I'm surprized that you didn't ride a horse rather than the train!!

Great photos.


----------



## AlanB (Aug 2, 2009)

Patrick & all,

You asked a question on one photo about the switch and some letters on the tie. The N and R represent *N*ormal and *R*everse. Normal means that the switch is set in a position that will cause the train to continue straight through the switch. Reverse would indicate that the train will take the diverging route or the curved route through the switch.


----------



## WhoozOn1st (Aug 2, 2009)

Thanks, Alan, for clearing up that bothersome switch question.

Friday, July 17, 2009

Not so bright, but certainly early, on 7-17-09 I boarded a Gold Coast Transit (nee SCAT) bus (Route 6A, Oxnard via Ventura College) near my home to begin the day's travels to Denver to ride behind UP 4-8-4 #844 aboard the 18th Annual Denver Post Cheyenne Frontier Days Train. A 10-minute ride got me to within a short stroll of the Metrolink platform at Montalvo, the outer terminus of the Ventura County Line. Train 106, at 6:44 a.m., is the third and final daily departure from Montalvo.
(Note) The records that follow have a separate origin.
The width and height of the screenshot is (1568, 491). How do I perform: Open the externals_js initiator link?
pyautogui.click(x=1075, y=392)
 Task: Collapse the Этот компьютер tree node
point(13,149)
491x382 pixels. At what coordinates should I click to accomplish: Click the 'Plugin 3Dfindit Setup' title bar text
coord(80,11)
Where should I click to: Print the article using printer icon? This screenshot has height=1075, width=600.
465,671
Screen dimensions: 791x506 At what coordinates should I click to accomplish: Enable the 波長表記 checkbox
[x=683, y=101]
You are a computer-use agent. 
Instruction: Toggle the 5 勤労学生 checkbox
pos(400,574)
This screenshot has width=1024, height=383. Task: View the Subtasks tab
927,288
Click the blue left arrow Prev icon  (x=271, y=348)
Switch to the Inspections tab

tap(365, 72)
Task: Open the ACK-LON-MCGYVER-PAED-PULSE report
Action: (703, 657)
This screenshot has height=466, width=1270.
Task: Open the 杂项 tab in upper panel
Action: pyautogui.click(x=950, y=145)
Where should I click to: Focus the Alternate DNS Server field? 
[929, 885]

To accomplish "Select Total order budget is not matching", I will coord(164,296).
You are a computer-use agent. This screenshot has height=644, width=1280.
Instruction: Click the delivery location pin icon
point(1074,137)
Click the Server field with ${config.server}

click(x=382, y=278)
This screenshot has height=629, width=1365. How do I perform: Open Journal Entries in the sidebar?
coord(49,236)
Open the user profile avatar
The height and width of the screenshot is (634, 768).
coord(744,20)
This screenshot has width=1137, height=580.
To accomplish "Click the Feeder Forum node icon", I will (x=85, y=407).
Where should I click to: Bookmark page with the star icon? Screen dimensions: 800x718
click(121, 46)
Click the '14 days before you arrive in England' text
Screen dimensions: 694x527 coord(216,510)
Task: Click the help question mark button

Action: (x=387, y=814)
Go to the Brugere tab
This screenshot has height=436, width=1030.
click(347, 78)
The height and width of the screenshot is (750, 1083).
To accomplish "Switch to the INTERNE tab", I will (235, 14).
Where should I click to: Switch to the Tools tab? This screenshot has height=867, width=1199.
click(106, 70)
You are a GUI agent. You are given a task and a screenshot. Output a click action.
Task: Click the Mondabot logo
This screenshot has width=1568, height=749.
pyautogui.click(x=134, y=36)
The original plan was to ride to LAX the train station, then ride the Flyaway bus ($6 one-way at the time, $7 as of 8-1-09 - still a convenient bargain) to LAX the airport for the flight to Denver. Knowing the On Track On Line (OTOL) Southern California RailFest 2009 party would also be rolling into L.A. that morning, aboard the Sunset Limited, I'd already determined that unfortunately I couldn't be on hand to greet their arrival. A quick online check of train 1's progress before leaving home, however, showed the Sunset predicted to arrive at LAX the train station about an hour ahead of schedule, so I could meet the OTOL folks after all. Cool!

At the end of the uneventful (good for traveling, but makes for dull reporting) Metrolink ride I schlepped the new, gargantuan suitcase out to the end of the platform between tracks 11 & 12, where Amtrak's long distance trains serving L.A. - Coast Starlight, Southwest Chief, Sunset Limited/Texas Eagle - usually arrive and depart. During a brief wait for the Sunset's arrival there was time for photos of some Metrolink, Gold Line, and Pacific Surfliner action.

Got some shots of train 1 as it rolled in, then walked toward the head of the train, where AlanB and the rest of the OTOL contingent were detraining from their sleepers. Introducing myself to OTOL main guy Kevin Korrell, whom I hadn't met before but recognized from an online photo, I was in turn introduced around. Always cool to make the acquaintance of new-to-me fellow railfans. Our AU Administrator AlanB arrived looking fit, and fiddling (scanner). Instead of the customary Amtrak Unlimited Secret Handshake, Alan lost no time in lunging angrily at me, slapping me upside the head, and berating me loudly - in the coarsest of terms - for "posting all that mindless crap" while wringing my neck and shaking me violently to within an inch of unsconsciousness. Calming down, he then introduced me to his mom, Grace, who performed essentially the same ritual, minus the slap upside the head but plus a poke in the gut. Felt like I was Curly caught between Moe and Larry. Aside from that it was good to see Alan again, and have the pleasure of meeting his mom. They were probably just a little fatigued after their long trip.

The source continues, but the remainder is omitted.